Политически «успешные» самосожжения являются событиями экстраординарными. В этом деле нет «рецептов успеха»; ни одна наука не в состоянии дать удовлетворительное объяснение тому, когда они должны произойти или почему им происходить не стоит. Если воспользоваться некоторого рода аналогией, они не отличаются от произведений искусства; можно признать их таковыми, когда вы их созерцаете, но их нельзя производить «по требованию». Они не поддаются подражанию и повторному воспроизведению. У Буазизи, Дыка и Палаха было много последователей, но им так и не удалось выйти из тени своих учителей; чем больше их было, тем меньше значил их жест.
Это доказывает, что политически значимое самосожжение, как правило, бывает первым в серии. Начиная с февраля 2009 года в китайских областях Тибета предали себя огню не меньше 51 тибетца, главным образом буддийских монаха и монахини, однако до последнего времени их поступки не вызвали каких-либо существенных политических перемен. Почему? Потому что их количество может быть на 50 самосожжений больше необходимого; чем больше тибетцев приносят себя в жертву, тем понятнее становится, что среди них нет Куанг Дыка, Яна Палаха или Мохаммеда Буазизи.
То обстоятельство, что самосожжение - вне всяких сомнений, крайний и чрезвычайный акт, - теперь проявляет тенденцию по превращению в шаблонную форму политического действия, несёт в себе большую опасность.

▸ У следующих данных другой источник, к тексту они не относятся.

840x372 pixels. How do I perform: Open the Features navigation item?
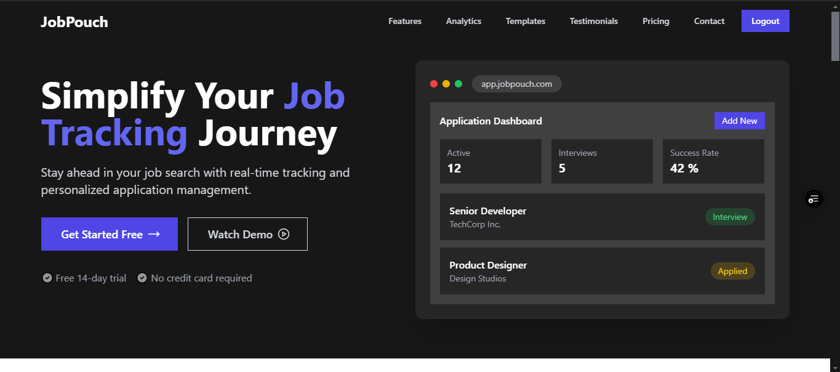pyautogui.click(x=404, y=21)
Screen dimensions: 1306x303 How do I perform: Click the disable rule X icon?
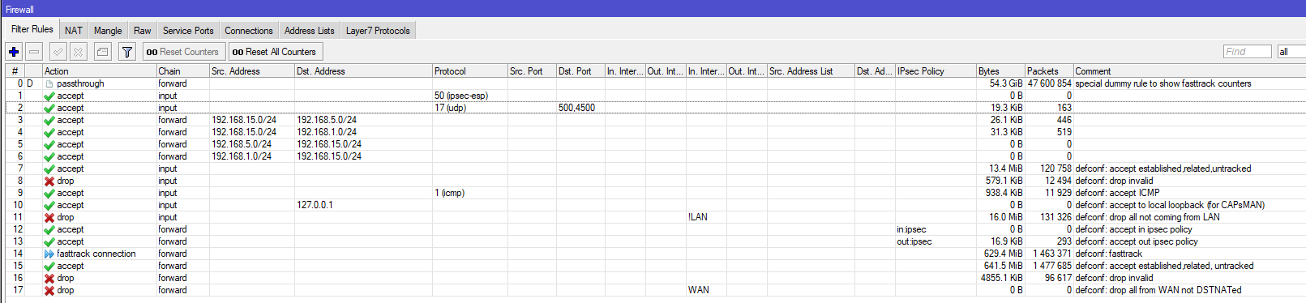coord(78,52)
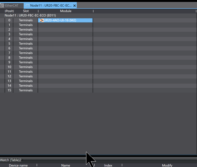Click the Module column header

click(65, 11)
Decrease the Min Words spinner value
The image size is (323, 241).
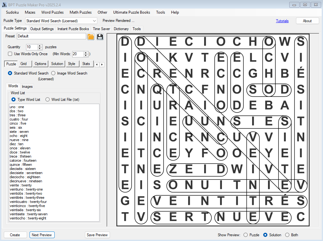click(x=86, y=55)
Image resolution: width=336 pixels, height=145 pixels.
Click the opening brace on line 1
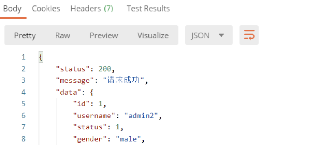pyautogui.click(x=41, y=57)
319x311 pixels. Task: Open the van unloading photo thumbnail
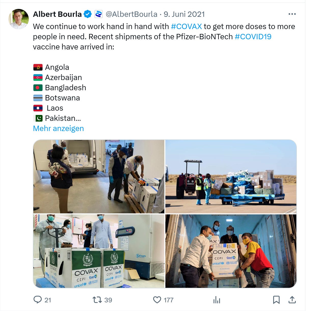(99, 176)
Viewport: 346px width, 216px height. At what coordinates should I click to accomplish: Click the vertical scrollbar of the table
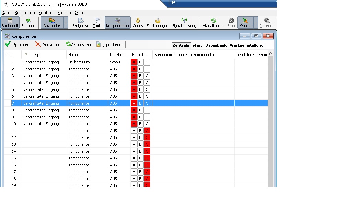tap(271, 120)
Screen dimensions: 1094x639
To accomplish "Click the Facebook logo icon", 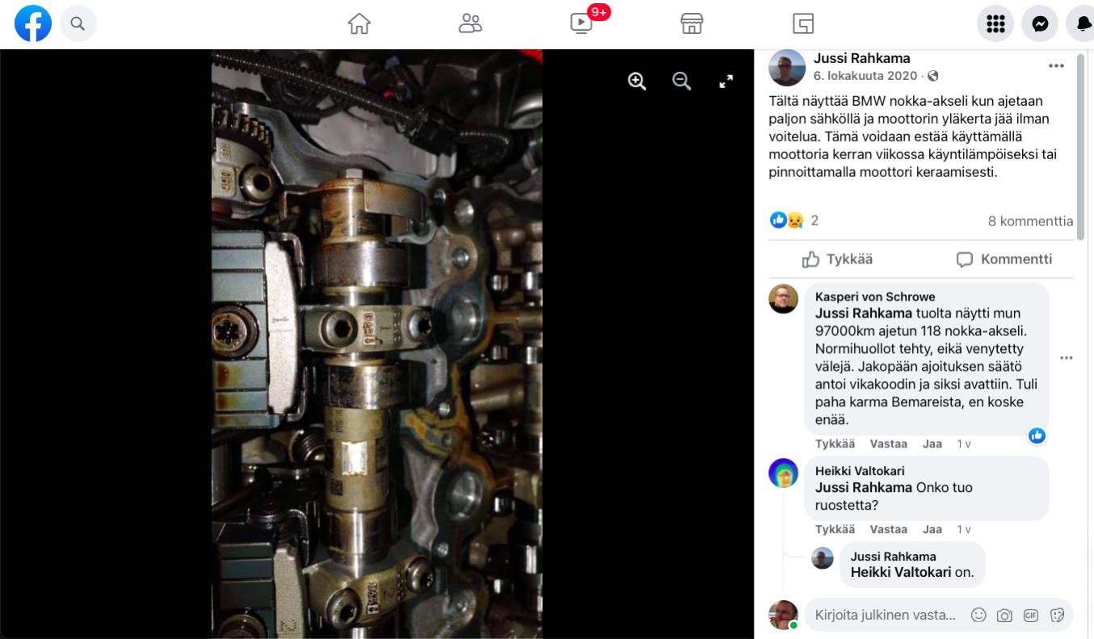I will (33, 24).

И хотя пока китайские власти не сигнализируют о своём намерении делать уступки, тибетцы считают немыслимым сдаваться. Факт того, что все, кто поджёг себя, молоды (некоторым не исполнилось и двадцати), говорит сам за себя. Это люди, у которых нет воспоминаний о докоммунистическом Тибете; всё, что у них, быть может, есть, это надежда на свою страну после Китая. Но в таком случае, опять, с новой демографической структурой Тибета и принадлежащим Китаю статусом сверхдержавы даже такая надежда неосуществима. Поэтому им остаётся только отчаяние.
В долгосрочном отношении отчаяние тибетцев может стать самым худшим кошмаром Китая. Невозможно даже представить себе, что может принести китайским властям рутинизация самосожжения в качестве средства политического протеста. И в то же время им не стоит удивляться - возможно, пора перечитать маленькую красную книжицу: «Сопротивление там, где угнетение». Мао Цзэдун в своей могиле мыслит на тибетском.